Fourteen stools, stained-glass lamps, and pancakes on every plate — the full Al’s Breakfast experience. (Photo Credit: TripAdvisor)

Read enough reviews of Al’s Breakfast and certain phrases start appearing over and over.

“Feels like home.”

“The best breakfast I’ve ever had.”

“Worth every minute of the wait.”

“I’ve been going for 30 years and it never disappoints.”

“The food has soul.”

One reviewer, returning after two decades away, said the memories came flooding back the moment she walked through the door. Another, visiting from England, described being charmed by the coziness and the flavor. A visitor from New York, in town for a Vikings playoff game, called it one of the best breakfasts of his life.

What they’re all describing, underneath the specific dishes and the décor and the quirky seating arrangement, is the feeling of being somewhere that is completely, uncomplicatedly itself. No pretension. No trend-chasing. Just very good food made by people who know what they’re doing, served in a space that has been doing exactly this for more than 70 years.

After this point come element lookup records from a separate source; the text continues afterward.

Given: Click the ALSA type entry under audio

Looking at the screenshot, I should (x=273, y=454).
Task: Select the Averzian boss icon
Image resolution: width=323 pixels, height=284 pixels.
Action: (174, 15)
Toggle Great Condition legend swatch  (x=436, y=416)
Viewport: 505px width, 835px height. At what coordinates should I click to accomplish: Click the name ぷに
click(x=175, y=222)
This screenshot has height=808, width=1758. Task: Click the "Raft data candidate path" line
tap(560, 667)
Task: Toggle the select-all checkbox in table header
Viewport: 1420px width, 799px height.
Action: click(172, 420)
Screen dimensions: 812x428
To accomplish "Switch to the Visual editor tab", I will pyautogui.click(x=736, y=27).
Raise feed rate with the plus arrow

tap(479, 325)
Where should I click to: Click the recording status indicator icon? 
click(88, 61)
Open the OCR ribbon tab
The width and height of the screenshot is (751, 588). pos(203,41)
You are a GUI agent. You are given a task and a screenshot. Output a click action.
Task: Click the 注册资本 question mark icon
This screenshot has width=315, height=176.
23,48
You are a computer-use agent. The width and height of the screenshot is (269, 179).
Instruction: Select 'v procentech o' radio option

That’s rarer than it sounds.

A Few Things to Know Before You Go

Cash is king at Al’s — no cards, no crypto, no exceptions. There’s an ATM nearby if you need it. (Photo Credit: TripAdvisor)

Al’s is cash only. Bring enough before you get in line — there’s an ATM nearby if needed.

Hours run Monday through Saturday from 6 a.m. to 1 p.m. and Sunday from 9 a.m. to 1 p.m. The restaurant is closed on New Year’s Day, Memorial Day, July 4th, Labor Day, Thanksgiving, Christmas Eve, and Christmas.

The space is genuinely tiny. If claustrophobia is a concern, a solo visit or a visit with one other person is more comfortable than arriving in a group. The restaurant is not particularly well-suited for large parties — most regulars recommend two as the ideal number.

Weekday mornings move faster and the lines are shorter. If your schedule allows for it, a Tuesday or Wednesday visit is a very different experience from a Saturday at 10 a.m.

And the meal books — if you find yourself falling in love with the place on your first visit and already planning your return, you can prepay for future meals just like those railroad workers did in the 1950s.

Getting to Al’s Breakfast

Al’s Breakfast is located at 413 14th Ave SE, Minneapolis, MN 55414, in the Dinkytown neighborhood near the University of Minnesota campus. Street parking is available in the surrounding blocks. It’s also walkable from the university area.

Phone: (612) 331-9991

For anyone passing through Minneapolis — or making a specific trip for it — Al’s Breakfast is on 14th Avenue SE, right there in Dinkytown, waiting exactly the way it’s been waiting since 1950.

Some things really are worth the drive across Minnesota.